| Problem statement |
Output an exact reproduction of the data.

(Stored data)
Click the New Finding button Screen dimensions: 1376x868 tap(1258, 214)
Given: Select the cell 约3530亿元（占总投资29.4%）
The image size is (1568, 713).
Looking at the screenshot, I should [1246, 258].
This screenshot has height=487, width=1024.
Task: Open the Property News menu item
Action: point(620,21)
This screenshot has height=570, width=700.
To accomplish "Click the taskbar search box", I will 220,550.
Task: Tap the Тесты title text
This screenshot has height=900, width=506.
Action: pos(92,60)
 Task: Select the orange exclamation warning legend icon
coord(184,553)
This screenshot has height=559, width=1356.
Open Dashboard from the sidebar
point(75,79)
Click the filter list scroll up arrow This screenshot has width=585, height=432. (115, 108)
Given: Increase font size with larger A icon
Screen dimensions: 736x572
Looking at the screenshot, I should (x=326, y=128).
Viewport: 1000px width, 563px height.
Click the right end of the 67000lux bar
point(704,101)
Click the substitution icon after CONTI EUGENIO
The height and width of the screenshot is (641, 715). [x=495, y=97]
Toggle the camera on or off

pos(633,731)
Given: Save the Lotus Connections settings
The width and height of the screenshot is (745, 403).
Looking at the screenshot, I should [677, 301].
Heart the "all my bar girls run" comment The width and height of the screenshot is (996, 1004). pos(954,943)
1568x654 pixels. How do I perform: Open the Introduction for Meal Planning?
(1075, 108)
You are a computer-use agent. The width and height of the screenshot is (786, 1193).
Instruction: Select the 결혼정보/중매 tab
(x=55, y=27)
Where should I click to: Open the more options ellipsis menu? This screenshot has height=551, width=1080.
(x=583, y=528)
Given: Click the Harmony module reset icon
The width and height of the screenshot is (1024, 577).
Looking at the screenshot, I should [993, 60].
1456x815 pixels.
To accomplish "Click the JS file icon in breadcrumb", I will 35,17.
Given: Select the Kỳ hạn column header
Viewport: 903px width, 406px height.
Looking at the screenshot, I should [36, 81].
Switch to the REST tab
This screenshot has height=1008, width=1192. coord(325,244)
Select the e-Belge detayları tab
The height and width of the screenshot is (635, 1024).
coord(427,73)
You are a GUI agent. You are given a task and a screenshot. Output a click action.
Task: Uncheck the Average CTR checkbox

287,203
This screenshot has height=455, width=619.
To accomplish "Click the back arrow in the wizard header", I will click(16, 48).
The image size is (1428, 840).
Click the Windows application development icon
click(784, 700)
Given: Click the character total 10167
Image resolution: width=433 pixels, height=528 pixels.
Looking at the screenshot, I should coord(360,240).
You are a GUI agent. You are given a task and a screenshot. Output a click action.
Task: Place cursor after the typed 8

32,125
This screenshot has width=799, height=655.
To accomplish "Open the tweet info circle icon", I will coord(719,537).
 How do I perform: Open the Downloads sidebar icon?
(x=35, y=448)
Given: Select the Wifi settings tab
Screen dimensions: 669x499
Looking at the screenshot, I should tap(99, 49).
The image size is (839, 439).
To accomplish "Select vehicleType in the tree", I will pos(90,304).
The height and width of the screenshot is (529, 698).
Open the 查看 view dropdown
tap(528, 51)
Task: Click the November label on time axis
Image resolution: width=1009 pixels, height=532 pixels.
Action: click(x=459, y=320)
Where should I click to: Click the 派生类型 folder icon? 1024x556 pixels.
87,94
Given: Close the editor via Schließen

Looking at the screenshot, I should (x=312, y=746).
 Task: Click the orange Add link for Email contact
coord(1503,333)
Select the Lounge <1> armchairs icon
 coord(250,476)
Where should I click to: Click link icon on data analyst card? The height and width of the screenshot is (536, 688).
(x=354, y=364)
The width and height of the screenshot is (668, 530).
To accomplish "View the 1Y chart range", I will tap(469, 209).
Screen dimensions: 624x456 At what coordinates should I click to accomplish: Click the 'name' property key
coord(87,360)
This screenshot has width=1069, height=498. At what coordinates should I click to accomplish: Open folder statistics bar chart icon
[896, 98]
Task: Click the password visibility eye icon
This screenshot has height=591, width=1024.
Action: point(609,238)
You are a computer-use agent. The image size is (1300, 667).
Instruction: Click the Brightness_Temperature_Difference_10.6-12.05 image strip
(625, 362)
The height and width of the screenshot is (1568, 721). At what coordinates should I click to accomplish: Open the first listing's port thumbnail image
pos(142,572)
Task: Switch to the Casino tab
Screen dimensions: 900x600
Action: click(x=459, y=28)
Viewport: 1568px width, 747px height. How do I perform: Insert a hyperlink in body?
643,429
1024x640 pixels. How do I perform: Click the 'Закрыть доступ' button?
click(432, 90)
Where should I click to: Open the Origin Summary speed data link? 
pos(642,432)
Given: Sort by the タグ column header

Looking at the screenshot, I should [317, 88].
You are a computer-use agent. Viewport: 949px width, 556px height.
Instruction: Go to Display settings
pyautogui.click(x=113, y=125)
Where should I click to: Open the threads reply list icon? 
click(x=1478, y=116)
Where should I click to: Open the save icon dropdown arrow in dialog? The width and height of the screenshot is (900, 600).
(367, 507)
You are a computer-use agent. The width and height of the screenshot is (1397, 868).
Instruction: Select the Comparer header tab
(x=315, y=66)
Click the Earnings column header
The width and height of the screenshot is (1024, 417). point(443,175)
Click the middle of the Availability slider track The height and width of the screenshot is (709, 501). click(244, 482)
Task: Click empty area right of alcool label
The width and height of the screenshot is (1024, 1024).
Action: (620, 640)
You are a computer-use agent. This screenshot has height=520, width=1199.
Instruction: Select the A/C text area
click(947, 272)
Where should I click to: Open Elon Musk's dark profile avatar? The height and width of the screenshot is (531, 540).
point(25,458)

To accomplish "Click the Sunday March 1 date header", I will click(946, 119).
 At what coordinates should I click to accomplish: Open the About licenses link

| Response box |
Click the New Finding button Screen dimensions: 1376x868 tap(1258, 214)
Given: Select the cell 约3530亿元（占总投资29.4%）
The image size is (1568, 713).
Looking at the screenshot, I should [1246, 258].
This screenshot has height=487, width=1024.
Task: Open the Property News menu item
Action: point(620,21)
This screenshot has height=570, width=700.
To accomplish "Click the taskbar search box", I will 220,550.
Task: Tap the Тесты title text
This screenshot has height=900, width=506.
Action: pos(92,60)
 Task: Select the orange exclamation warning legend icon
coord(184,553)
This screenshot has height=559, width=1356.
Open Dashboard from the sidebar
point(75,79)
Click the filter list scroll up arrow This screenshot has width=585, height=432. (115, 108)
Given: Increase font size with larger A icon
Screen dimensions: 736x572
Looking at the screenshot, I should (x=326, y=128).
Viewport: 1000px width, 563px height.
Click the right end of the 67000lux bar
point(704,101)
Click the substitution icon after CONTI EUGENIO
The height and width of the screenshot is (641, 715). [x=495, y=97]
Toggle the camera on or off

pos(633,731)
Given: Save the Lotus Connections settings
The width and height of the screenshot is (745, 403).
Looking at the screenshot, I should [677, 301].
Heart the "all my bar girls run" comment The width and height of the screenshot is (996, 1004). pos(954,943)
1568x654 pixels. How do I perform: Open the Introduction for Meal Planning?
(1075, 108)
You are a computer-use agent. The width and height of the screenshot is (786, 1193).
Instruction: Select the 결혼정보/중매 tab
(x=55, y=27)
Where should I click to: Open the more options ellipsis menu? This screenshot has height=551, width=1080.
(x=583, y=528)
Given: Click the Harmony module reset icon
The width and height of the screenshot is (1024, 577).
Looking at the screenshot, I should [993, 60].
1456x815 pixels.
To accomplish "Click the JS file icon in breadcrumb", I will 35,17.
Given: Select the Kỳ hạn column header
Viewport: 903px width, 406px height.
Looking at the screenshot, I should [36, 81].
Switch to the REST tab
This screenshot has height=1008, width=1192. coord(325,244)
Select the e-Belge detayları tab
The height and width of the screenshot is (635, 1024).
coord(427,73)
You are a GUI agent. You are given a task and a screenshot. Output a click action.
Task: Uncheck the Average CTR checkbox

287,203
This screenshot has height=455, width=619.
To accomplish "Click the back arrow in the wizard header", I will click(16, 48).
The image size is (1428, 840).
Click the Windows application development icon
click(784, 700)
Given: Click the character total 10167
Image resolution: width=433 pixels, height=528 pixels.
Looking at the screenshot, I should coord(360,240).
You are a GUI agent. You are given a task and a screenshot. Output a click action.
Task: Place cursor after the typed 8

32,125
This screenshot has width=799, height=655.
To accomplish "Open the tweet info circle icon", I will coord(719,537).
 How do I perform: Open the Downloads sidebar icon?
(x=35, y=448)
Given: Select the Wifi settings tab
Screen dimensions: 669x499
Looking at the screenshot, I should tap(99, 49).
The image size is (839, 439).
To accomplish "Select vehicleType in the tree", I will pos(90,304).
The height and width of the screenshot is (529, 698).
Open the 查看 view dropdown
tap(528, 51)
Task: Click the November label on time axis
Image resolution: width=1009 pixels, height=532 pixels.
Action: click(x=459, y=320)
Where should I click to: Click the 派生类型 folder icon? 1024x556 pixels.
87,94
Given: Close the editor via Schließen

Looking at the screenshot, I should (x=312, y=746).
 Task: Click the orange Add link for Email contact
coord(1503,333)
Select the Lounge <1> armchairs icon
 coord(250,476)
Where should I click to: Click link icon on data analyst card? The height and width of the screenshot is (536, 688).
(x=354, y=364)
The width and height of the screenshot is (668, 530).
To accomplish "View the 1Y chart range", I will tap(469, 209).
Screen dimensions: 624x456 At what coordinates should I click to accomplish: Click the 'name' property key
coord(87,360)
This screenshot has width=1069, height=498. At what coordinates should I click to accomplish: Open folder statistics bar chart icon
[896, 98]
Task: Click the password visibility eye icon
This screenshot has height=591, width=1024.
Action: point(609,238)
You are a computer-use agent. The image size is (1300, 667).
Instruction: Click the Brightness_Temperature_Difference_10.6-12.05 image strip
(625, 362)
The height and width of the screenshot is (1568, 721). At what coordinates should I click to accomplish: Open the first listing's port thumbnail image
pos(142,572)
Task: Switch to the Casino tab
Screen dimensions: 900x600
Action: click(x=459, y=28)
Viewport: 1568px width, 747px height. How do I perform: Insert a hyperlink in body?
643,429
1024x640 pixels. How do I perform: Click the 'Закрыть доступ' button?
click(432, 90)
Where should I click to: Open the Origin Summary speed data link? 
pos(642,432)
Given: Sort by the タグ column header

Looking at the screenshot, I should [317, 88].
You are a computer-use agent. Viewport: 949px width, 556px height.
Instruction: Go to Display settings
pyautogui.click(x=113, y=125)
Where should I click to: Open the threads reply list icon? 
click(x=1478, y=116)
Where should I click to: Open the save icon dropdown arrow in dialog? The width and height of the screenshot is (900, 600).
(367, 507)
You are a computer-use agent. The width and height of the screenshot is (1397, 868).
Instruction: Select the Comparer header tab
(x=315, y=66)
Click the Earnings column header
The width and height of the screenshot is (1024, 417). point(443,175)
Click the middle of the Availability slider track The height and width of the screenshot is (709, 501). click(244, 482)
Task: Click empty area right of alcool label
The width and height of the screenshot is (1024, 1024).
Action: (620, 640)
You are a computer-use agent. This screenshot has height=520, width=1199.
Instruction: Select the A/C text area
click(947, 272)
Where should I click to: Open Elon Musk's dark profile avatar? The height and width of the screenshot is (531, 540).
point(25,458)

To accomplish "Click the Sunday March 1 date header", I will click(946, 119).
 At what coordinates should I click to accomplish: Open the About licenses link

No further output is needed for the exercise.